# Calculate volumes counting voxels, is a correct approach?

Hello,

I have to calculate the volume of some lesion masks and I was wondering if counting the voxels != 0 and multiplying for the dimension of a single voxel in mm³ can be a right approach.

I mean:

• Load the Nifti with nibabel
• Iterating x,y,z and counting the voxel != 0
• Multiplying for pixmap[1] * pixmap[2] + pixmap[3] from Nifti header
1 Like

@aorco you could do something like:

``````import nibabel as nb
import numpy as np
num_vox = np.sum(img.get_data() > 0)
``````
2 Likes

In the case you have FSL installed, you can use `fslstats` to compute that for you.

The usage syntax would be:

``````\$ fslstats input.nii.gz -V
``````

Note the capital V. This will output two numbers, the first is the number of voxels greater than 0, the second is their volume in cubic millimiters. Ex:

``````\$fslstats \$FSLDIR/data/standard/LowerCingulum_1mm.nii.gz -V
10964 10964.166992
``````

You can check the pixel dimensions of the file to see that the volume calculation is correct.

3 Likes

Is there already a python implementation / wrapper for this?
Would be happy to write one otherwise. In which package would this fit best?

If you’re making a general equivalent to `fslstats` or `fslmaths`, then nibabel would be a reasonable place for these. We have a number of CLI tools following the pattern `nib-*`.

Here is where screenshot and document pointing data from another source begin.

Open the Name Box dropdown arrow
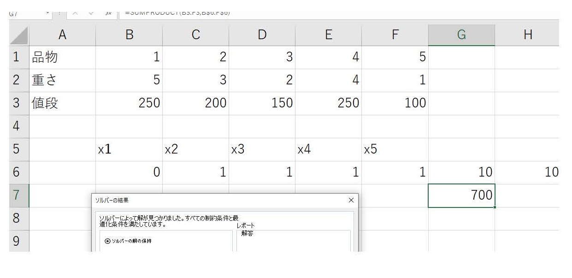This screenshot has width=572, height=278. [x=48, y=12]
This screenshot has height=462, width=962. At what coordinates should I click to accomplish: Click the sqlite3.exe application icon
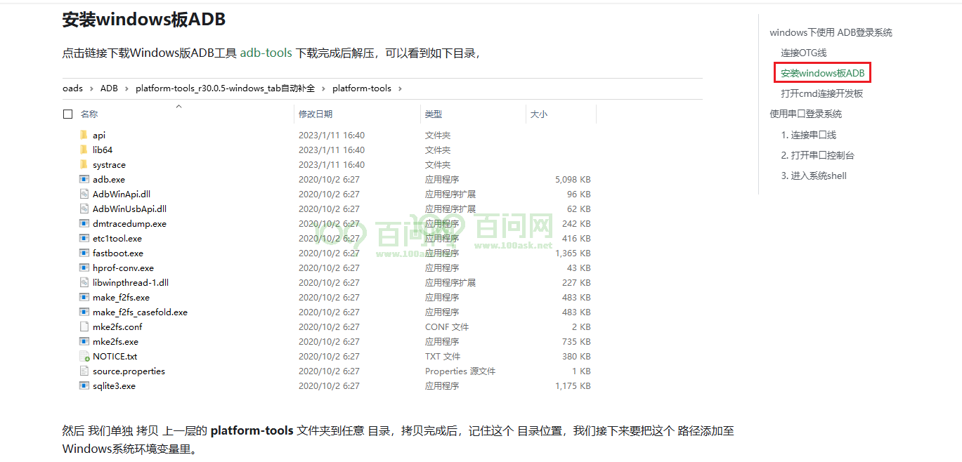(x=84, y=386)
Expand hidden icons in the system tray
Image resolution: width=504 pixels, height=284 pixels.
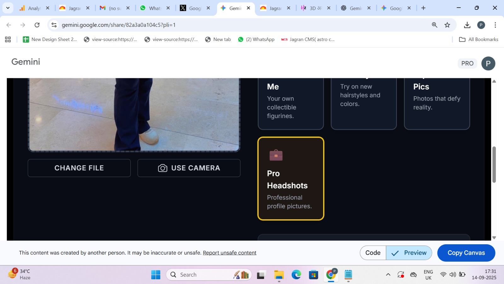pos(387,275)

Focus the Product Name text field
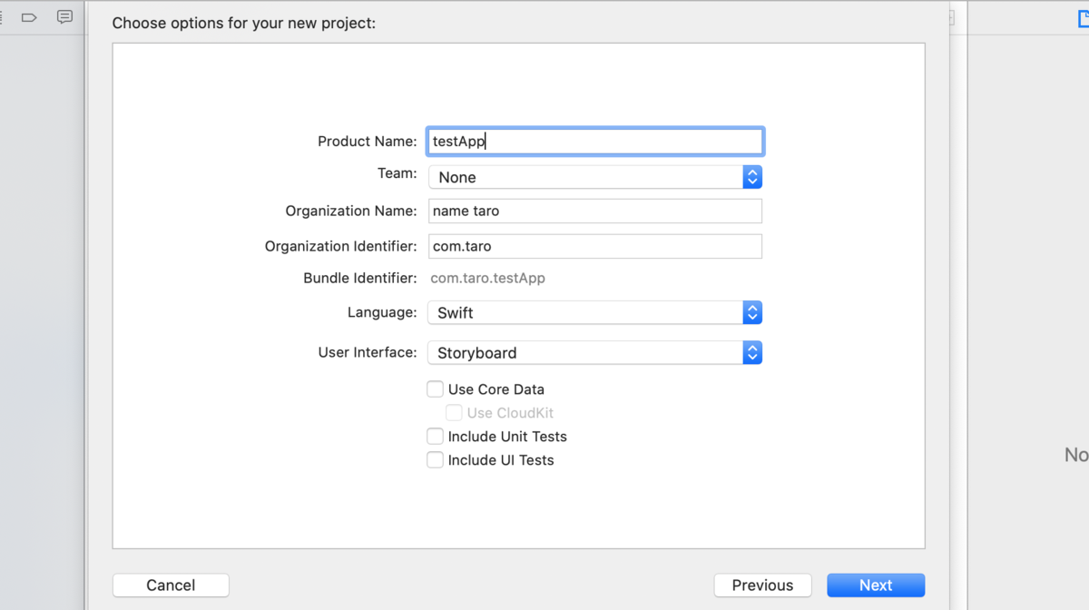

for now I was thinking of simply reimplementing `fslstats -V`
will have a look where it could fit in

added a draft PR to nibabel:

1 Like

Number of voxels are only equal to the volume when the voxels are 1 mm^3. For smaller/larger and/or anisotropic voxels, something like this would work when using nibabel:

``````"""Compute volume of non-zero voxels in a nifti image."""

import numpy as np
import nibabel as nb

INPUT = "/path/to/image.nii.gz"

img = nii.get_fdata()

# Get voxel dimensions
print("Voxel dimensions:")
print("  x = {} mm".format(voxel_dims[0]))
print("  y = {} mm".format(voxel_dims[1]))
print("  z = {} mm".format(voxel_dims[2]))

# Compute volume
nonzero_voxel_count = np.count_nonzero(img)
voxel_volume = np.prod(voxel_dims)
nonzero_voxel_volume = nonzero_voxel_count * voxel_volume

print("Number of non-zero voxels = {}".format(nonzero_voxel_count))
print("Volume of non-zero voxels = {} mm^3".format(nonzero_voxel_volume))

``````

Thank you very much! it works

Just to make it more robust, I think it would be safer to change

` nonzero_voxel_count = np.sum(img > 0)`

with
`nonzero_voxel_count = np.count_nonzero(img)`

because the segmentation label can also be a value different than 1, and in that case sum can produce misleading results.

1 Like

Thanks @Tommaso_Di_Noto , you are right. Updated my post

Edit: Actually I think you were wrong because `img > 0` returns booleans so segmentation labels higher than 1 become `True` which is 1 anyway when summing. However, I would be missing the negative values so `np.count_nonzero(img)` or `np.sum(img != 0)` would still improve upon `np.sum(img > 0)`

Ah you are right! Even better like this @ofgulban

1 Like

Maybe a little late for this, but 3dBrickStat in AFNI can provide either number of voxels or volume.